Como aficionado da corrida em trail ou caminhadas, já encontrei de tudo por terrenos barcelenses. Desculpem-me…mas isso enoja-me! Só penso nos “porcos” (desculpem o coloquialismo e a rudeza da palavra) que se lembraram de fazer isso, mesmo havendo um serviço de recolha desse tipo de lixo, camarário e gratuito. Até este nosso jornal já noticiou esse serviço. Se entrar na página online do Município irá encontrar estes dois parágrafos, que passo a citar:

«No caso dos proprietários não possuírem meios para a sua entrega, podem solicitar o serviço de recolha à Câmara Municipal, através do e-mail geral@cm-barcelos.pt ou através da página do Município, no link “A minha rua”.

Quanto aos “monstros domésticos” de particulares, e por forma a facilitar a sua correta gestão, o Município de Barcelos dispõe de um local situado no Parque de Viaturas – Rua do Faial, n.º 106 – 4750-783 em Vila Boa, onde podem ser depositados, todos os dias úteis.» (in: https://www.cm-barcelos.pt/2018/03/camara-de-barcelos-promove-recolha-de-201cmonstros201d-domesticos/)

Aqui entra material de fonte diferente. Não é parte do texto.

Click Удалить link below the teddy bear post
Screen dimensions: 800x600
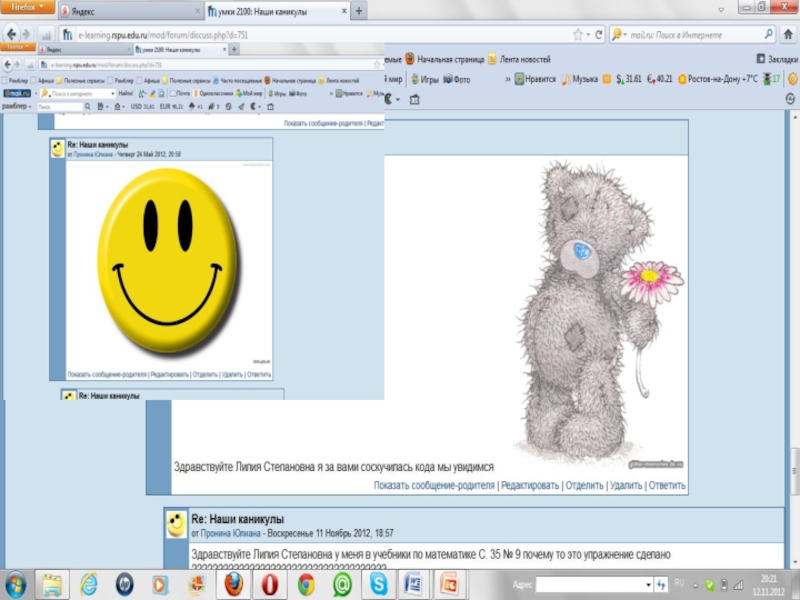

Muitos devem ficar a pensar que ir a Vila Boa é longe. Pois…mas, se calhar, para irem para o meio do Monte da Franqueira, com o intuito de deixar lá um colchão velho, já não são assim tantos quilómetros que têm que fazer! Enviar, ou pedir a alguém para enviar, um e-mail para o Município e esperar que este envie alguém a casa levantar esses monos e afins, não é menos trabalhoso? Não é menos oneroso? Não é mais cívico? Não é mais civilizado? E, sim, colchões na Franqueira. Num dos meus “treinos”, na descida entre a igreja e Góios, vi um deixado no meio dos fetos e outro deixado mesmo na berma da estrada, num dos locais de estacionamento! Vergonhoso! Lastimoso! De enojar! Alertei, obviamente, os serviços camarários. Confesso que não sei se ainda estão lá. Mais, há dias, ao passar na rotunda “dos Andorinhas” deparei-me com um colchão depositado em plena berma da rotunda, pousado em cima do rail de proteção! Sim, leu bem! Rail de proteção!! Ali, depositado. Talvez quem o depositou tenha pensado nos imensos motards que por lá passam e fazem a rotunda “deitados”…é para eles dormirem nesse colchão?! Já agora, e essa zona? Parece-lhe limpa ou está pejada de lixo??! Ah…neste caso, contactei telefonicamente o Município, solicitando a recolha do colchão. Do lado de lá disseram-me que era a primeira pessoa a fazer um telefonema desse tipo! Acredito que tenha sido para essa pessoa em concreto. Não acredito que mais ninguém tenha “doado” um minuto da sua vida a ligar para a Câmara Municipal a solicitar recolha de lixo depositado em locais indevidos! E acrescento: não sendo o ideal, as pessoas sempre podem deixar os colchões e/ou monos ao lado dos contentores comuns de lixo. Mais cedo ou mais tarde, os serviços procedem à recolha. Não é o ideal…mas é bem melhor do que deixar isso no meio das matas e bouças.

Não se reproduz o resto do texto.